Supplementary Materials

S1 Fig. Sex and age-related changes.

The distributions of reference values are shown based on age and sex stratification for all analytes. The SDRsex and SDRage for each sex are shown at the top of each analyte chart. No secondary exclusion was performed in plotting the data. The box in each scattergram represents central 50% range and the vertical bar in the middle represents a median point.

(PDF)

S2 Fig. Bar-chart comparison of reference interval calculation methods.

The RIs of all analytes were derived in four ways by parametric (P) or nonparametric (NP) method with/without the LAVE procedure, separately in males+Females (MF), males, and females. Each horizontal bar represents the range of the RI, and the vertical line in the center corresponds to the mid-point. The shades on both ends of the bar represent 90%CI for the limits of the RI predicted by the bootstrap method.

(PDF)

S3 Fig. Results of Gaussian transformation by the parametric method.

The accuracy of Gaussian transformation by Box-Cox formula can be assessed from theoretical Gaussian curves in two histograms shown on left top (before and after the transformation) of each panel. Accuracy can be also seen from the linearity in probability paper plot on the right. The limits of the RI by nonparametric method corresponds to the points where red zigzag line intersect with horizontal 2.5 and 97.5% red lines of cumulative frequencies.

(PDF)

S4 Fig. Panel test results for assessment of standardized status of assays.

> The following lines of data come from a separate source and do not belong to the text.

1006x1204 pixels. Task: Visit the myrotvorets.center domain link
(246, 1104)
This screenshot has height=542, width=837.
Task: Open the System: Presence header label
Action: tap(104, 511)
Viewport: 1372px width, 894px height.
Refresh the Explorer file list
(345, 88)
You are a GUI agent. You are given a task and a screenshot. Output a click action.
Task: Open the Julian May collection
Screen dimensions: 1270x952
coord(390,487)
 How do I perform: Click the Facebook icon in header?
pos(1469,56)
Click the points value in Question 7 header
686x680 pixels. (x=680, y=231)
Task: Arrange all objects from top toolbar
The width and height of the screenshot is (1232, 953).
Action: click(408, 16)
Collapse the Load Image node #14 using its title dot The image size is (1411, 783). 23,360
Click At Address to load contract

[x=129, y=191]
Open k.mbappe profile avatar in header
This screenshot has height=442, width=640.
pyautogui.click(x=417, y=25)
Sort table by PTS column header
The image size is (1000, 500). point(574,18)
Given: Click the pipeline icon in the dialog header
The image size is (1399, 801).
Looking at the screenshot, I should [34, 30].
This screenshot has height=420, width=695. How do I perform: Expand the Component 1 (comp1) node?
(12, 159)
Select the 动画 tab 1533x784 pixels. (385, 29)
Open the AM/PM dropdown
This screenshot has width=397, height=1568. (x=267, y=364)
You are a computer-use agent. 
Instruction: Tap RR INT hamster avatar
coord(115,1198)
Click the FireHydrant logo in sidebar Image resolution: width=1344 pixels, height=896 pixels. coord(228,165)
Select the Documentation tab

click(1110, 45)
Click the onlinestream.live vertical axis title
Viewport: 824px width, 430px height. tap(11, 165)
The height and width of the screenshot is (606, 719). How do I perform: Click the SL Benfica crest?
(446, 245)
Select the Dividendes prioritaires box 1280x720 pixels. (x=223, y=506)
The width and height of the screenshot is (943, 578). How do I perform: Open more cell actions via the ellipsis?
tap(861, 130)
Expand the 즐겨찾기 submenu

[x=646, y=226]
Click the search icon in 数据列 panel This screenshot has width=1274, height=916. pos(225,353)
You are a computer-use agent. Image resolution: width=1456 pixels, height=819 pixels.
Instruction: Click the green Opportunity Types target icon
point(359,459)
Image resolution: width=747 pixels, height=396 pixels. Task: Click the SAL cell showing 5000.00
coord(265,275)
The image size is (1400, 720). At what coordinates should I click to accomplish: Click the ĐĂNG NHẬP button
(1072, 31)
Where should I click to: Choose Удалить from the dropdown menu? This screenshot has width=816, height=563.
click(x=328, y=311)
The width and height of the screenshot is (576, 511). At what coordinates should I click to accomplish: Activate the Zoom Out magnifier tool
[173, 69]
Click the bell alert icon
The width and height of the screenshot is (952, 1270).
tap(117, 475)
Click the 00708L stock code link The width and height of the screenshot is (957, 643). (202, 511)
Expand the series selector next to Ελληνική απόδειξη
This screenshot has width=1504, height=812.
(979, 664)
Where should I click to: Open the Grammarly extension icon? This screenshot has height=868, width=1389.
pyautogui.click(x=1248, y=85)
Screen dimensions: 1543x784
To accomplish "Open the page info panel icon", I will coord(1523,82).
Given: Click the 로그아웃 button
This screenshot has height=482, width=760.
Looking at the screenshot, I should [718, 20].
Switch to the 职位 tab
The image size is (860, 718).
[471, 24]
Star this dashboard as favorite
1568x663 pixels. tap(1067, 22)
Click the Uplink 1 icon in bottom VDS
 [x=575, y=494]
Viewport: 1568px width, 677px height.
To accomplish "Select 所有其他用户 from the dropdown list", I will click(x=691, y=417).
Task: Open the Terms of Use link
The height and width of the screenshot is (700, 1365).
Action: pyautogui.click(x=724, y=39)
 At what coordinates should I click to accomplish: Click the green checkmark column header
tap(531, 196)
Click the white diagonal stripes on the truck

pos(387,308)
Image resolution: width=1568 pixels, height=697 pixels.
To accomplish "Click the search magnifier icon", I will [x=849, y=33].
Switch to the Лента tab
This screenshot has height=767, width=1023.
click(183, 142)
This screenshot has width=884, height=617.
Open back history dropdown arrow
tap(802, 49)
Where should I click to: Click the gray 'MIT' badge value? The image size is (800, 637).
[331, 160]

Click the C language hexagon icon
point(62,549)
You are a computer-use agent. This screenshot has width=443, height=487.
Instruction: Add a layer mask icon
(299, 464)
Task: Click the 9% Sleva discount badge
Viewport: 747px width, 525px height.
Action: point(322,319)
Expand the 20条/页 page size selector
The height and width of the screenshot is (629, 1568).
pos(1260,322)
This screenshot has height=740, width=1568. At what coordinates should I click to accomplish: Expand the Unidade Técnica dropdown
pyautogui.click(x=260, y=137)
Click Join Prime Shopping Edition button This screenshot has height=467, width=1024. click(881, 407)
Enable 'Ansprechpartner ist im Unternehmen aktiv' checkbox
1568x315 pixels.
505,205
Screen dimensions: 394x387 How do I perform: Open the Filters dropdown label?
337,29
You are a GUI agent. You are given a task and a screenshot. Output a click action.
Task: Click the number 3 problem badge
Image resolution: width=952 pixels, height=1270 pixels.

The panel of sera from 50 healthy volunteers, each of which were value assigned for 40 chemistry analytes were measured. Our measured values were plotted on Y-axis and assigned values on X-axis. Major axis linear regression was used as a structural relationship for the method comparison. The Y = X line is shown as a diagonal broken line.

(PDF)

S1 Table. Reference intervals and determination of method, sex and age bias.

(PDF)

S2 Table. Comparison of reference intervals.

(PDF)

Data Availability Statement

All data files are available from the dryad database (accession number doi: 10.5061/dryad.nvx0k6dns).